Inheritance

Author      Ter-Petrosyan Hakob

Since the first object‑oriented languages appeared, programmers have used inheritance to share code. With inheritance, one class (the child) takes properties and behavior from another class (the parent). While it’s easy to map simple object relationships to database tables, inheritance does not match directly to a flat, relational design.

When you save an inheritance hierarchy in a relational database, you must choose how to organise your tables. JPA offers three strategies:

SINGLE_TABLE: All classes share a single table. That table has columns for every field in every class. (This is JPA’s default strategy.)
JOINED: Each class—parent and child—gets its own table. Child tables link back to their parent table with a foreign key.
TABLE_PER_CLASS: Only concrete (non‑abstract) classes get tables. Each table has columns for its own fields plus all inherited fields.

Tip: The “TABLE_PER_CLASS” strategy is optional in JPA 2.2. To keep your application portable, it’s safer to stick with either the SINGLE_TABLE or JOINED strategies.

···

### OBJECTIVE A:
Answer these from the page on JPA inheritance:
(i) Which strategy does JPA use by default?
(ii) Under the JOINED strategy, how do child tables connect to their parent table?
(iii) Which strategy is optional in JPA 2.2?
### OBJECTIVE B:
In the JPA inheritance page, take the part that opens with the words containing "SINGLE_TABLE: All classes" and closes with "a foreign key.", and write it again, swapping "foreign key" for "linking column".
### OBJECTIVE C:
Carry on the page about JPA inheritance strategies from the point where it stops.
The data that comes next has nothing to do with what you're asked here.

### STORED DATA:

···

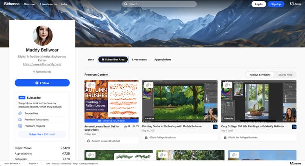Click the Photoshop badge on Cozy Cottage
This screenshot has height=166, width=305.
pos(294,127)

···

### REPLY A:
(i) SINGLE_TABLE.
(ii) With a foreign key.
(iii) TABLE_PER_CLASS.

### REPLY B:
SINGLE_TABLE: All classes share a single table. That table has columns for every field in every class. (This is JPA’s default strategy.)
JOINED: Each class—parent and child—gets its own table. Child tables link back to their parent table with a linking column.

### REPLY C:
Every inheritance setup in JPA starts with a root entity. This root class tells JPA which strategy to use. You do this by adding the @Inheritance annotation and setting its strategy value to one of the options in javax.persistence.InheritanceType. If you skip this step, JPA will choose the InheritanceType.SINGLE_TABLE hierarchy by default.

To see how each strategy works, we’ll map two child entities—Electronic and Book—both of which extend the Product entity.

SINGLE_TABLE

JPA uses the SINGLE_TABLE strategy by default. With this approach, every class in the inheritance hierarchy is stored in the same database table. Because it’s the default, you don’t need to add the @Inheritance annotation on the root entity—JPA will pick SINGLE_TABLE automatically.

@Getter
@Setter
@ToString
@Accessors(chain = true)

@Entity
@Table(name = "products")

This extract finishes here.